> Activity: Can you write out the material below word for word, leaving out the pictures?

-- Opening Marker --

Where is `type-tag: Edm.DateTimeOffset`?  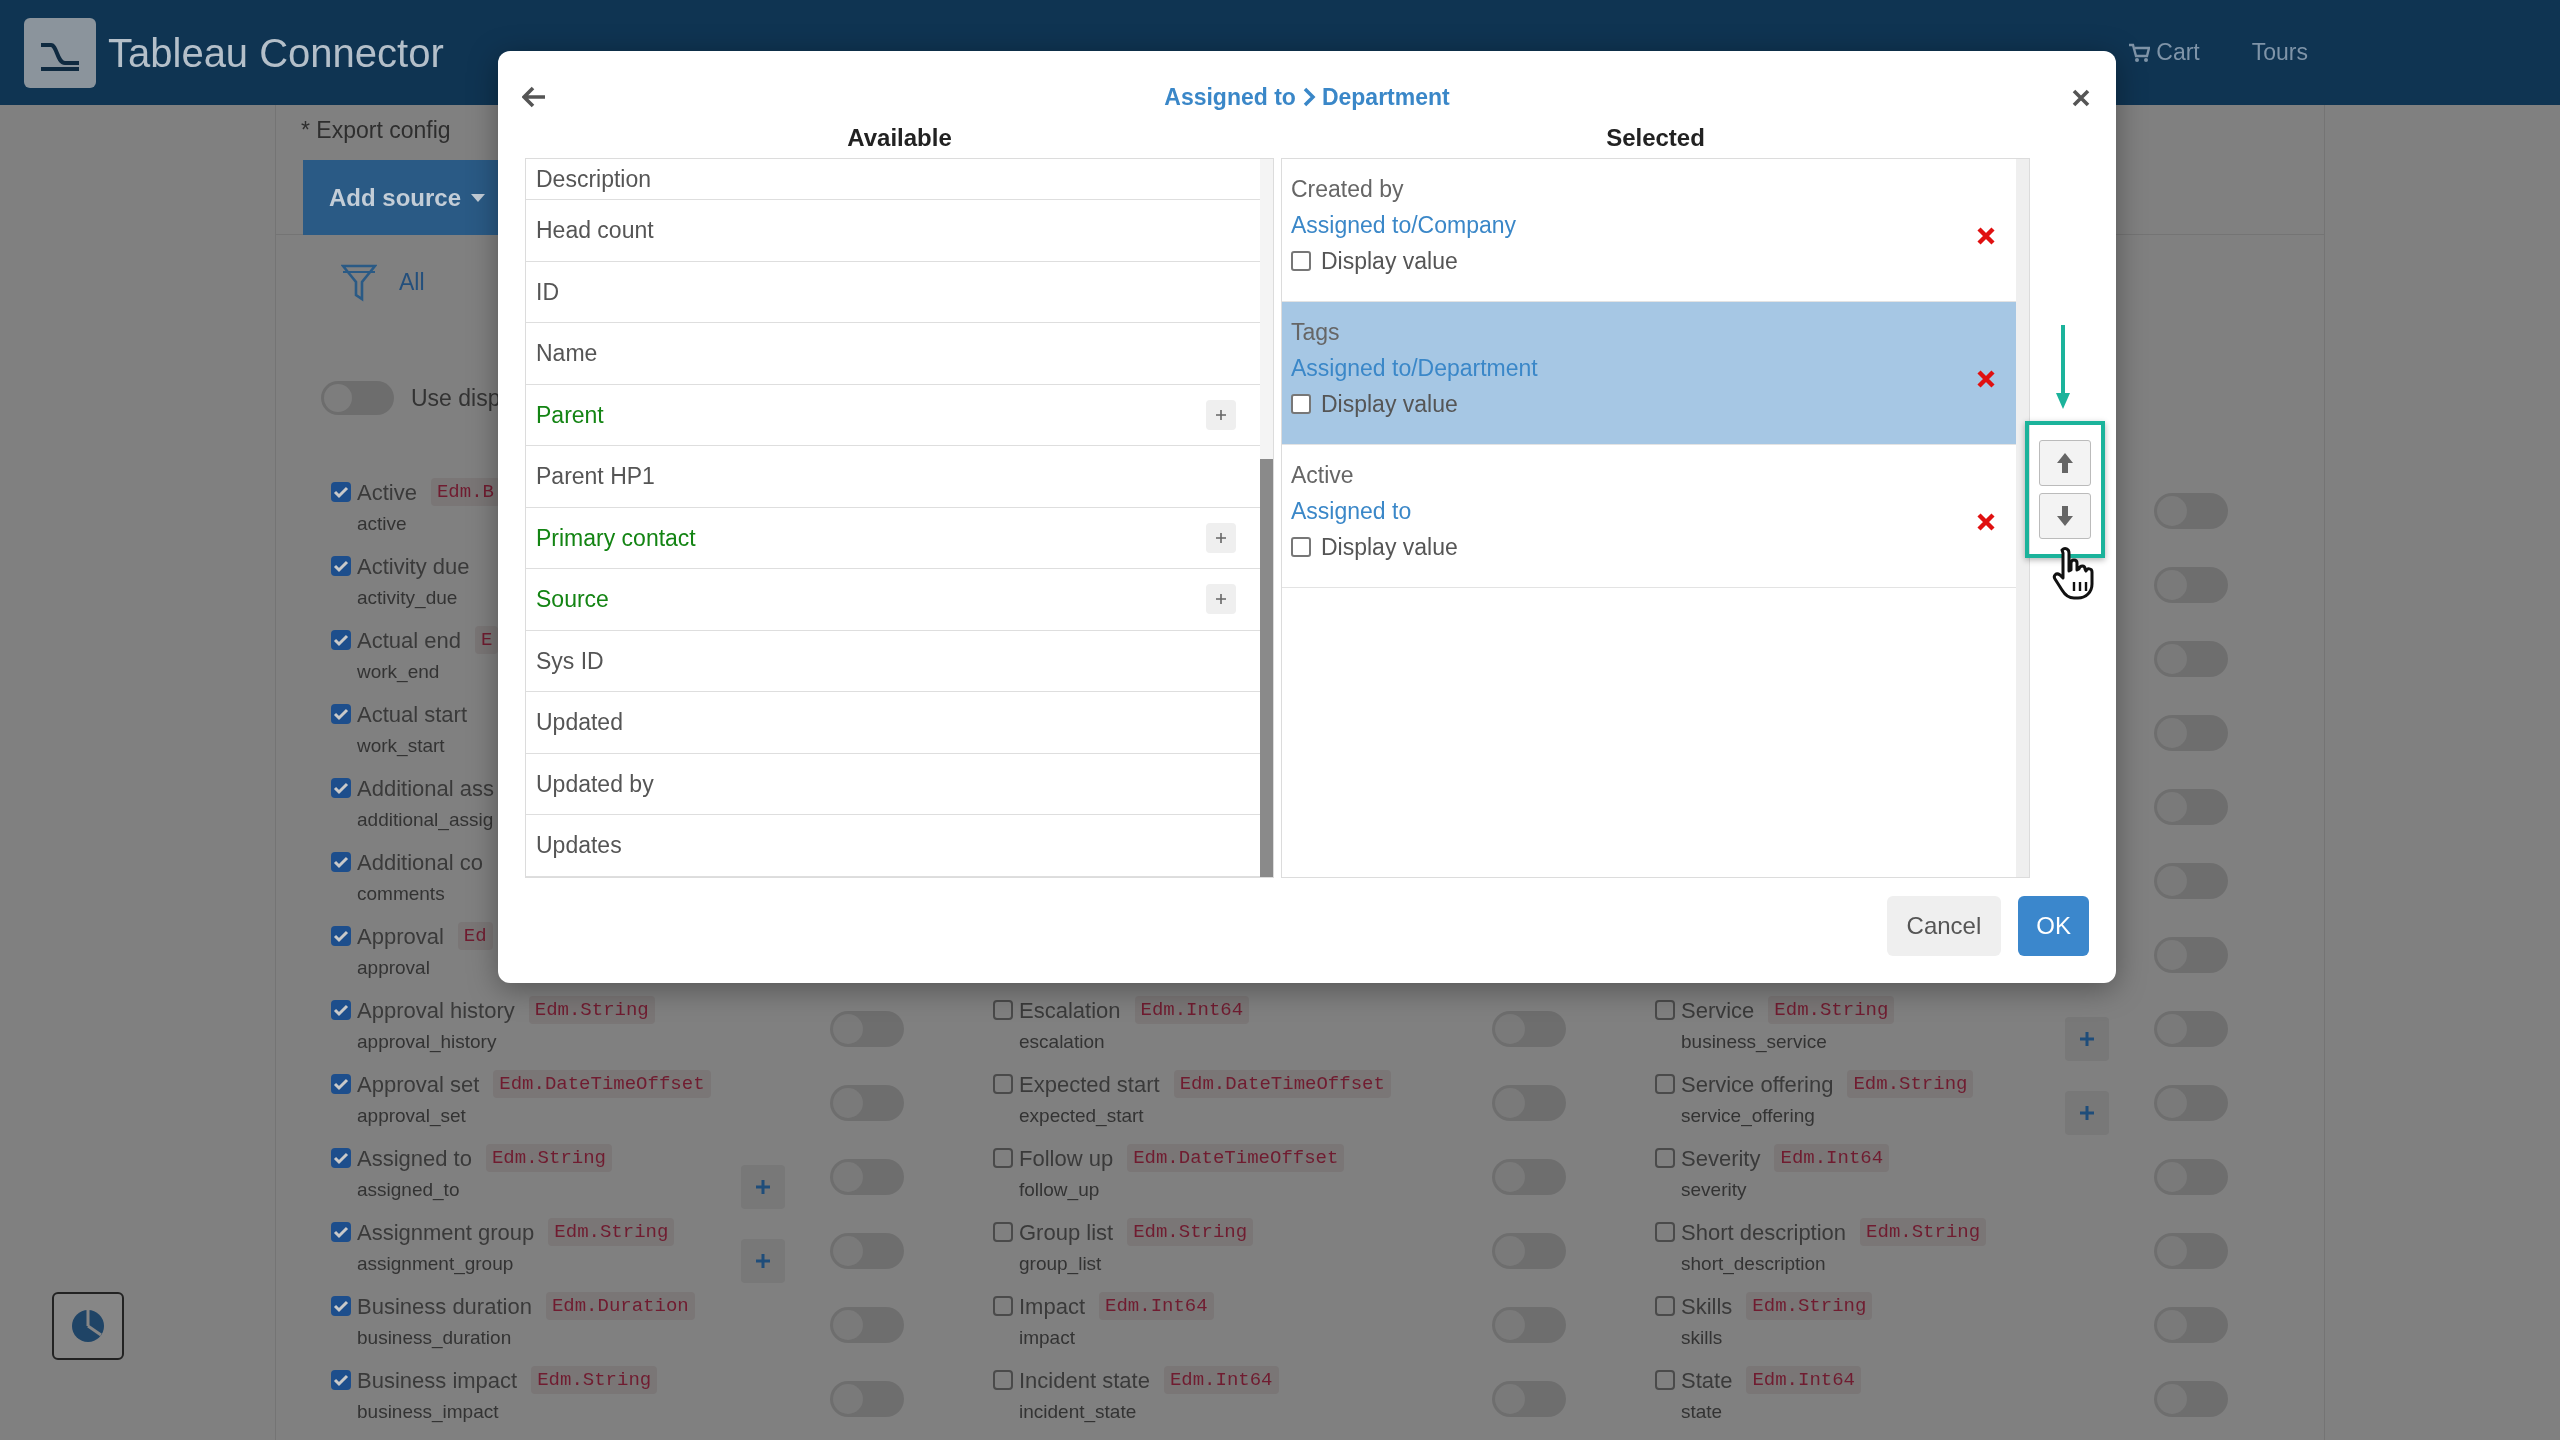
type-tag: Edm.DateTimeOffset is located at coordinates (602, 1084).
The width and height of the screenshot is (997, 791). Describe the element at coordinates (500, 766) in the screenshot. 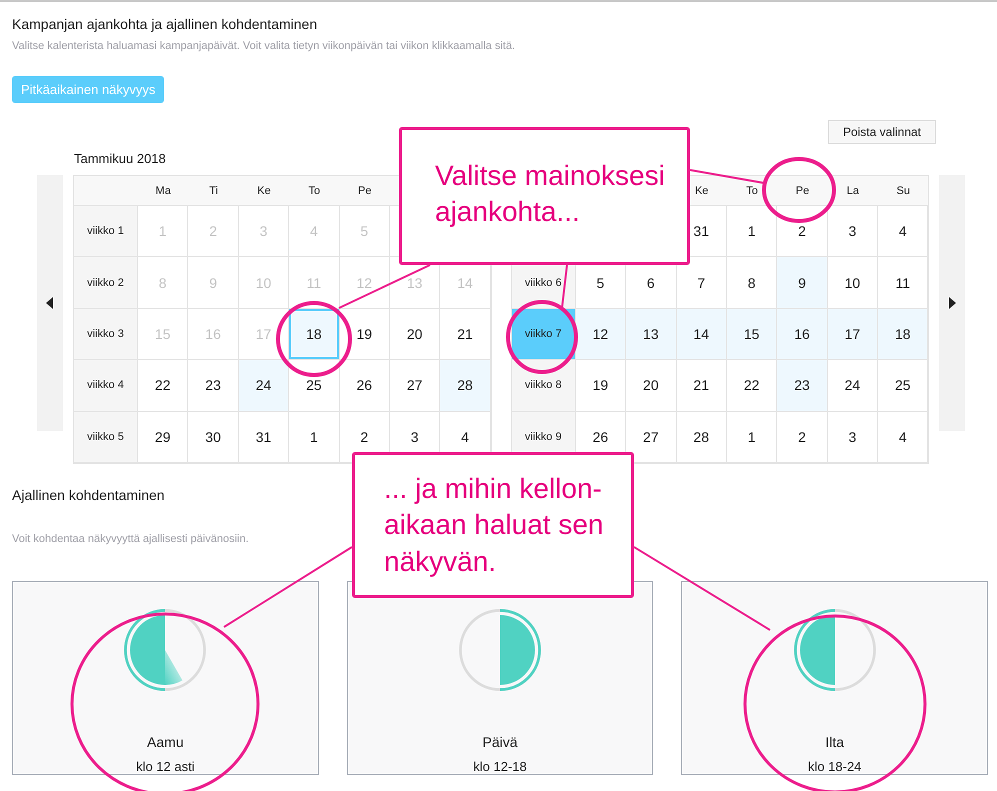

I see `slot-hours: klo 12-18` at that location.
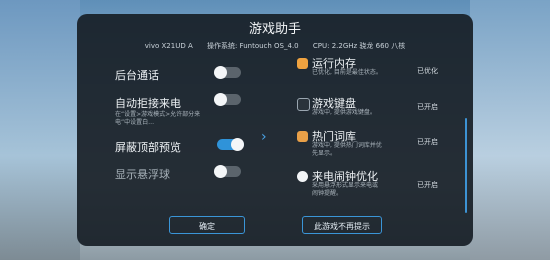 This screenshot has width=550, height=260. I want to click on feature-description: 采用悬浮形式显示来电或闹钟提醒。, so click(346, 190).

-- Closing Marker --

> Your response:
Where is `type-tag: Edm.DateTimeOffset`?  
type-tag: Edm.DateTimeOffset is located at coordinates (602, 1084).
The width and height of the screenshot is (997, 791). Describe the element at coordinates (500, 766) in the screenshot. 

I see `slot-hours: klo 12-18` at that location.
 This screenshot has width=550, height=260. I want to click on feature-description: 采用悬浮形式显示来电或闹钟提醒。, so click(346, 190).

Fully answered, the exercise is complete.